More and more people want to feel connected to their food and drink producers. Consumers want not only a good product, they want to know the story of where it came from, how it was developed or grown and to feel like their food and drink choices make a difference to their communities.
According to Greg Friberg, president and CEO of GrainCorp Malt, the parent company of Canada Malting, malt is to beer as grapes are to wine, so in craft brewing the issues of terroir and the origin of the barley have great significance.
If you’re looking for local terroir and a local story along with your beer (and one vodka) you really can’t do much better than the four local brews made with the Alberta Heritage Select barley produced by Canada Malting.
The story of the Alberta Heritage Select malt starts in the 1930s, when the Olli variety of barley was developed by food scientists in Ottawa to withstand the Canadian prairies growing season and produce a high yield. The Kozack family, now a third-generation farm family near Clear Hills, were among the barley growers to have great success with Olli. So much so in fact that when the seed was discontinued for commercial sale in 1973 in favour of other newer varieties, the Kozacks purchased all of the available seed. For the following four decades they continued to grow Olli, keeping some seed each year to replant the following season.

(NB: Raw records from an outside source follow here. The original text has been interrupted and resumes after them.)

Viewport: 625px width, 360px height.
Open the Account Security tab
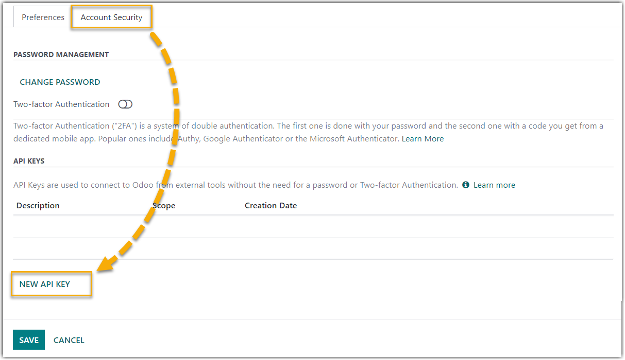pyautogui.click(x=111, y=17)
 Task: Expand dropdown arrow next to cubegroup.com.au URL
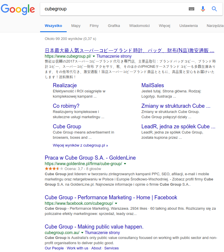[x=82, y=233]
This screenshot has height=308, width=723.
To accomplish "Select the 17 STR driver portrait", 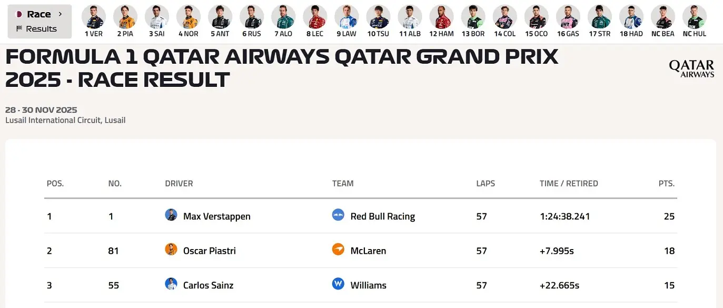I will click(x=599, y=17).
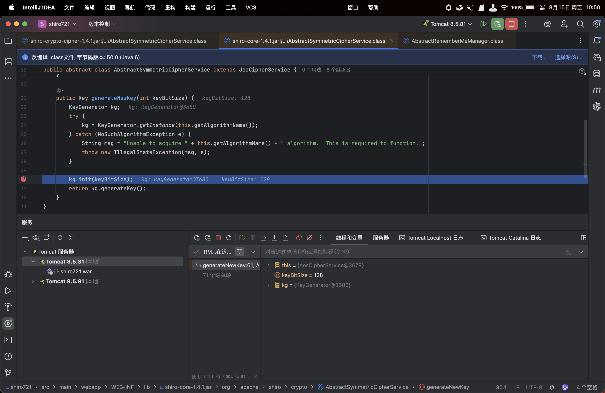Screen dimensions: 605x393
Task: Click the Step Into debug icon
Action: point(275,238)
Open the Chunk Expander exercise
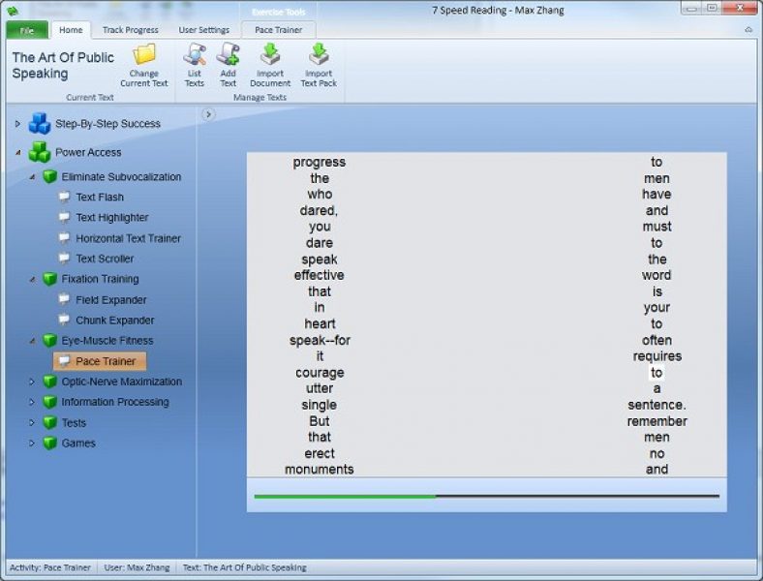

Over that time, Olli became a product that maltsters didn’t necessarily want or even know about and the Kozacks came to grow it just for feed barley. But then a year ago they contacted Canadian Malting to see if the company might be interested in the heritage barley.
Initially the answer was “no.” Canadian Malting wasn’t familiar with Olli and with another heritage barley project in the works wasn’t sure if they wanted to pursue another.
Fortunately, they changed their minds.
What followed was a collaboration with Last Best, Big Rock, Common Crown and Hell’s Basement to produce four commemorative beers and a vodka each using the Alberta Heritage Select malt, which is 100 per cent grown and malted in Alberta.
This is truly farm to tap to glass drinking.
Due to the nature of the project, some of the brews are available only for a limited time until they run out. Each can be purchased at Last Best Brewing and Distilling and at the brewers own tasting rooms. Some, including Common Crown’s Alberta Heritage Select 150 are also available at select boutique liquor stores.